### Source extract
◇ ◇ ◇ ◇ ◇ ◇ ◇

Forum Discussion
Can you also post your kernel header/variable declarations? I am not sure which buffer is local and which is global. Note that the system viewer tab in the HTML report provides invaluable details regarding the memory ports and their length which can help considerably in debugging memory performance.
- ADua06 years ago
Occasional Contributor
Here are my header declarations
- HRZ6 years ago
Frequent Contributor
Unless I am missing something here, you should get one 512-bit read port for input and one 512-bit write port for output and one 128-bit port for mask. Assuming that your board has two banks of DDR3/4 memory, this should give you relatively good memory throughput. Can you check the system viewer tab in the HTML report to make sure the compiler is correctly coalescing the accesses? You can also archive the "reports" folder and post it here and I will take a look at it.
P.S. Can you post your board model?

◇ ◇ ◇ ◇ ◇ ◇ ◇

Target pointing data
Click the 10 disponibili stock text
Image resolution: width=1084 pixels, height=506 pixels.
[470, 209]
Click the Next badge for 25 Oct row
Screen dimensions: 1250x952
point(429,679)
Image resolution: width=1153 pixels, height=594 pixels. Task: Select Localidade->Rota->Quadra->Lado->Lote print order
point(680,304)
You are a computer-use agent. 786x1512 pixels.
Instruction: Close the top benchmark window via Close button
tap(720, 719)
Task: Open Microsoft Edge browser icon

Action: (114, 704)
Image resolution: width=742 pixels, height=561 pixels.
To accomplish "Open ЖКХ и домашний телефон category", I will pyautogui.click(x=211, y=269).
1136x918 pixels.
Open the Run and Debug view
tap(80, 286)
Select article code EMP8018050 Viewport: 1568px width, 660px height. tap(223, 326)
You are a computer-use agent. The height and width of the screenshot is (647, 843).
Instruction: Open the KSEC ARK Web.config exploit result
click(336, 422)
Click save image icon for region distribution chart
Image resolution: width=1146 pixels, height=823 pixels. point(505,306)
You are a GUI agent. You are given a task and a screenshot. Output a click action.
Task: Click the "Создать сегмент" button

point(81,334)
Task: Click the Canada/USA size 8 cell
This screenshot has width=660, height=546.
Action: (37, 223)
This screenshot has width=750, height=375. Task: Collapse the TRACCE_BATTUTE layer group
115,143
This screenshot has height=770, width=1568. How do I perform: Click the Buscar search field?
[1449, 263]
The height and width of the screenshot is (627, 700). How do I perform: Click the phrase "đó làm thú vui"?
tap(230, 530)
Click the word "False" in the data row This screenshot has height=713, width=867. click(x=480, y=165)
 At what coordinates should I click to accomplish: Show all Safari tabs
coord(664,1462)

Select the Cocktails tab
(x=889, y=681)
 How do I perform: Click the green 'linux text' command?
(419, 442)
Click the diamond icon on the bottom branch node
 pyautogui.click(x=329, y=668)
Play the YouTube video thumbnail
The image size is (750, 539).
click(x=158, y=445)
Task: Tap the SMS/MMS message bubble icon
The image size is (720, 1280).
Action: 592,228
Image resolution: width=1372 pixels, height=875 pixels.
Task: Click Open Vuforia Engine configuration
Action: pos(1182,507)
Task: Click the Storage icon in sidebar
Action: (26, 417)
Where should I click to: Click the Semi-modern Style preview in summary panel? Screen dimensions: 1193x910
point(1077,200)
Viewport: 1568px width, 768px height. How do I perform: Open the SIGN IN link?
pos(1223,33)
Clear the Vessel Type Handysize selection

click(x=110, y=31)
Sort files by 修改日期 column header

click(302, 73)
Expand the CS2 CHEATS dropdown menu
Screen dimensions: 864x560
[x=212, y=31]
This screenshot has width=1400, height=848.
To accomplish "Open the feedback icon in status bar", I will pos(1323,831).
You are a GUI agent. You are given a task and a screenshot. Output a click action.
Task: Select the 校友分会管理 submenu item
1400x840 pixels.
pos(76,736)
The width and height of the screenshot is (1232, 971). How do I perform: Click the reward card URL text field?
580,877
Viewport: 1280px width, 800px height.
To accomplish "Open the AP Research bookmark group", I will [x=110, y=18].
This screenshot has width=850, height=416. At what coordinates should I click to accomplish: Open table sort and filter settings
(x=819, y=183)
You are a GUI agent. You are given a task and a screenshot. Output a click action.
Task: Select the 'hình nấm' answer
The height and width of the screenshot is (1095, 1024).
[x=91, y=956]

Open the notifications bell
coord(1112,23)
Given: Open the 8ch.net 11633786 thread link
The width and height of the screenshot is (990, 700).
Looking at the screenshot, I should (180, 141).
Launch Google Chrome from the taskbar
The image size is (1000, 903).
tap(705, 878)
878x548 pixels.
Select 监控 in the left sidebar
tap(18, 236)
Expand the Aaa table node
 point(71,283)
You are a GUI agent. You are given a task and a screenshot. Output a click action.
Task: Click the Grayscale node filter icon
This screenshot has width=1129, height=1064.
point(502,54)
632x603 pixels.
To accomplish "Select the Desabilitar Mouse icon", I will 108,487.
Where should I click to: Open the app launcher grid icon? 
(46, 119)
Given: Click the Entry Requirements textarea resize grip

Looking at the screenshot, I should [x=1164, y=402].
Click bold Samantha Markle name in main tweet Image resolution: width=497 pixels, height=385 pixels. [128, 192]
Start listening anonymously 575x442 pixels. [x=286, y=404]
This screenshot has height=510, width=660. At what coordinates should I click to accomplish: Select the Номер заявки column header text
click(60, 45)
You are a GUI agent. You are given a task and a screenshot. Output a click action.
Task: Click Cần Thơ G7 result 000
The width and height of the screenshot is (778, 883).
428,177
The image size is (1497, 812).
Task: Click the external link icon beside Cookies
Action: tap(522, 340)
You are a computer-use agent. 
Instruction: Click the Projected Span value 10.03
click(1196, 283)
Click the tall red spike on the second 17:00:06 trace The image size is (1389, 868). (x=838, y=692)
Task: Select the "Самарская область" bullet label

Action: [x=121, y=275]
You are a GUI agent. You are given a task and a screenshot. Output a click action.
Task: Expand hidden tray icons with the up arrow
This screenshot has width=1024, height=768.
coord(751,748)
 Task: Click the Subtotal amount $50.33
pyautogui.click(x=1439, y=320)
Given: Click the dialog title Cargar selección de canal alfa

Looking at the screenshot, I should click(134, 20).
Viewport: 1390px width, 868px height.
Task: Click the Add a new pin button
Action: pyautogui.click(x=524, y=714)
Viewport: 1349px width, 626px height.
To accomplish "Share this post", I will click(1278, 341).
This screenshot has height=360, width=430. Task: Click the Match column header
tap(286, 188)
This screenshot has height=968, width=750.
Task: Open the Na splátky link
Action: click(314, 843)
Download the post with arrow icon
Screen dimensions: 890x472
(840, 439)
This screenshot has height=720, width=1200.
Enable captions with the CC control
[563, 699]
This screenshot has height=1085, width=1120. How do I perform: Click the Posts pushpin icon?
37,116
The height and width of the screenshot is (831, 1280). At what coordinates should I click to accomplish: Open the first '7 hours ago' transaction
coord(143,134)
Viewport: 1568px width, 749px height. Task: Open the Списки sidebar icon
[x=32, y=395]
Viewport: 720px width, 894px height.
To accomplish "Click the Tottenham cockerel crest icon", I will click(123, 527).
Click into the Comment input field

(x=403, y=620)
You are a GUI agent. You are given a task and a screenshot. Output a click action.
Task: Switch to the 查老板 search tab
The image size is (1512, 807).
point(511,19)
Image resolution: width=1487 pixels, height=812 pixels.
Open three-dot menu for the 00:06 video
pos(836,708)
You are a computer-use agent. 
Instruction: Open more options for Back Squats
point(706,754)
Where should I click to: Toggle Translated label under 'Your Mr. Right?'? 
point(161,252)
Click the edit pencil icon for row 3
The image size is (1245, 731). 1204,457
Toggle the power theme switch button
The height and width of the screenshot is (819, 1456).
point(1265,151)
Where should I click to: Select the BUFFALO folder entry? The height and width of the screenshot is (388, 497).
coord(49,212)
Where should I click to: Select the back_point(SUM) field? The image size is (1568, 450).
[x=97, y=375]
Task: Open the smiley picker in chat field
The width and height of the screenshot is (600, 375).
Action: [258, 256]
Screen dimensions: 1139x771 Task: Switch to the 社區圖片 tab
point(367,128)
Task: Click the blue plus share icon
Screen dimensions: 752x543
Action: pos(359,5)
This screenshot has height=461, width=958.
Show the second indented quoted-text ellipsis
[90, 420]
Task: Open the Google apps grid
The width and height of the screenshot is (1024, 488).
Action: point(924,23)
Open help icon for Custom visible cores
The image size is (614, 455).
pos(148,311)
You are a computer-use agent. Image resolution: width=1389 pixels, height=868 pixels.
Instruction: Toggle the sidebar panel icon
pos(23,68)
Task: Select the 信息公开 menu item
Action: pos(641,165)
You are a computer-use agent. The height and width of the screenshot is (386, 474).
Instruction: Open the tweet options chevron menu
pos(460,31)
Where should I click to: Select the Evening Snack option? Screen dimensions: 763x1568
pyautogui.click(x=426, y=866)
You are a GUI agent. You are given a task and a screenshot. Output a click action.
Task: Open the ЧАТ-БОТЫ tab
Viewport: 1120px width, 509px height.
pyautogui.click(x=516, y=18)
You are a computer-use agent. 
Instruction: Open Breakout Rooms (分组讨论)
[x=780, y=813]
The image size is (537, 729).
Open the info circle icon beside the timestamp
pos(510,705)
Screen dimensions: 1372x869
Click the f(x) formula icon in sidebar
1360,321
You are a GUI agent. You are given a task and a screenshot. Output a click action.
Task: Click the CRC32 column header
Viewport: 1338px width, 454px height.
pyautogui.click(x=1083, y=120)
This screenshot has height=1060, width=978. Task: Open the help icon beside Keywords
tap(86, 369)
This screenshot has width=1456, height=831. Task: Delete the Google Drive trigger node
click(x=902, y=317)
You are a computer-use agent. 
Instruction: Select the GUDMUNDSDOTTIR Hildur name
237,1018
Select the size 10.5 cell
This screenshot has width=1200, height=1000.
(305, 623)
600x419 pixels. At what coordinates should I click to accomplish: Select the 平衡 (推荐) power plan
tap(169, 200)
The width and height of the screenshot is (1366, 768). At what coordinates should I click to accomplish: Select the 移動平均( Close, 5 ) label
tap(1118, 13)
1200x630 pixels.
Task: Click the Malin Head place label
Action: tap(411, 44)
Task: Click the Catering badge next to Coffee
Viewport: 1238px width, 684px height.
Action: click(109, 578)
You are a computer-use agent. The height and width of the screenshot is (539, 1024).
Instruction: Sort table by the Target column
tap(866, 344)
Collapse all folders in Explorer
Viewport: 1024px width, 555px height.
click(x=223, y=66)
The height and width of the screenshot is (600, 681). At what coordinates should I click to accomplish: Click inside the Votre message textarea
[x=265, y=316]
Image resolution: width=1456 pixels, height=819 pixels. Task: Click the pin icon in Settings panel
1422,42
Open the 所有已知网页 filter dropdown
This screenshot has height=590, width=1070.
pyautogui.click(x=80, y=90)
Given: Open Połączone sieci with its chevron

◇ ◇ ◇ ◇ ◇ ◇ ◇

### Request
Reproduce the passage of the forum thread that opens with the words "Forum Discussion" and ends after "debugging memory performance.". The records have no connection to the forum thread.

### Answer for the task
Forum Discussion
Can you also post your kernel header/variable declarations? I am not sure which buffer is local and which is global. Note that the system viewer tab in the HTML report provides invaluable details regarding the memory ports and their length which can help considerably in debugging memory performance.